スプライセオソームsnRNAの生体発生は、様々な細胞コンパートメントを含む複雑なプロセスである。ここでは、細胞内での輸送を監視するために、蛍光標識されたsnRNAのマイクロインジェクションを採用しました。

要約

スプライセオソームsnRNAの生体発生は、核相と細胞質相の両方を含む複雑なプロセスであり、最後のステップはCajal体と呼ばれる核コンパートメントで起こる。しかし、この亜核構造にsnRNA局在化を指示する配列は、最近まで知られていなかった。カジャール体内のsnRNAの蓄積に重要な配列を決定するために、蛍光標識されたsnRNAのマイクロインジェクションを採用し、その後細胞内での局在化を行った。まず、SnRNA欠失変異体、インビトロ転写用の合成DNAテンプレート、およびAlexa488と組み合わせたUTPの存在下で転写されたsnRNAを調製した。標識されたsnRNAをTRITCと共役した70kDa-Dextranと混合し、ヒトHeLa細胞の核または細胞質にマイクロ注入した。

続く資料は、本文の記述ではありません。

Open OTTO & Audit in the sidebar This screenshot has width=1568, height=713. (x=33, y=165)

細胞を1時間固定して固定し、カジャルボディマーカーコイルリンを間接免疫蛍光で可視化し、核または細胞質注射のマーカーとなるsnRNAとデキストランを蛍光顕微鏡で直接観察した。この方法は、様々な配列が細胞内のRNA局在化にどのように影響するかを効率的かつ迅速にテストすることを可能にします。ここでは、Cajal体内へのSnRNAの効率的なローカリゼーションのためのSm結合配列の重要性を示す。

概要

RNAスプライシングは、遺伝子発現における重要なステップの1つであり、スプライセオソームと呼ばれる大きなリボヌクレオタンパク質複合体によって触媒される。合計で、150以上のタンパク質と5つの小さな核RNA(snRNA)がスプライシング経路の異なる段階でスプライセオソームに統合されています。U1、U2、U4、U5、U6 snRNAは、主要なGU-AGイントロンのスプライシングに参加しています。これらのsnRNAは、snRNAを含む予め形成された小さな核リボヌクレオタンパク質粒子(snRNA)としてスプリセオソームに結合し、snRNAに関連する7つのSmタンパク質(またはU6 snRNAに関連するライクSmタンパク質)および各snRNPに特異的な1-12タンパク質を含む。

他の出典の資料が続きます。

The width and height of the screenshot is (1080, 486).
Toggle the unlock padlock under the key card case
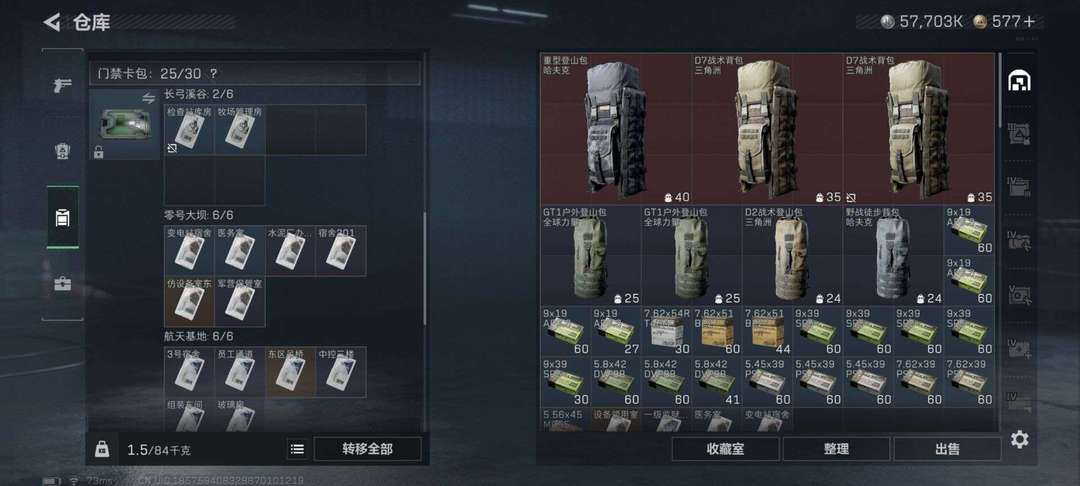click(98, 152)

snNRPsの組み立てには、細胞質および核段階が含まれる。新たに転写されたsnRNAは細胞質にエクスポートされ、7つのSmタンパク質から組み立てられたリングを獲得する。Smリングは、その後、snRNAを核に再インポートするためのシグナルとして機能します。Smタンパク質と関連付けることができない欠陥のあるsnRNAは、細胞質1に保持される。新しくインポートされたsnRAPは、まずSnRNP特異的タンパク質を満たし、その成熟を終えるCajal体内に現れ(参照2、3で確認)。我々は最近、最終的な成熟ステップの阻害がCajal体内の未熟なsnNRRpの隔離をもたらすことを示した4,5.我々は、snRNP特異的タンパク質の添加と活性snRNPの形成を監視する品質管理下にある最終snRNP成熟モデルを提案した。しかし、細胞が正しく組み立てられた成熟粒子と異常な未熟粒子を区別する方法の分子詳細は、依然として不明瞭なままである。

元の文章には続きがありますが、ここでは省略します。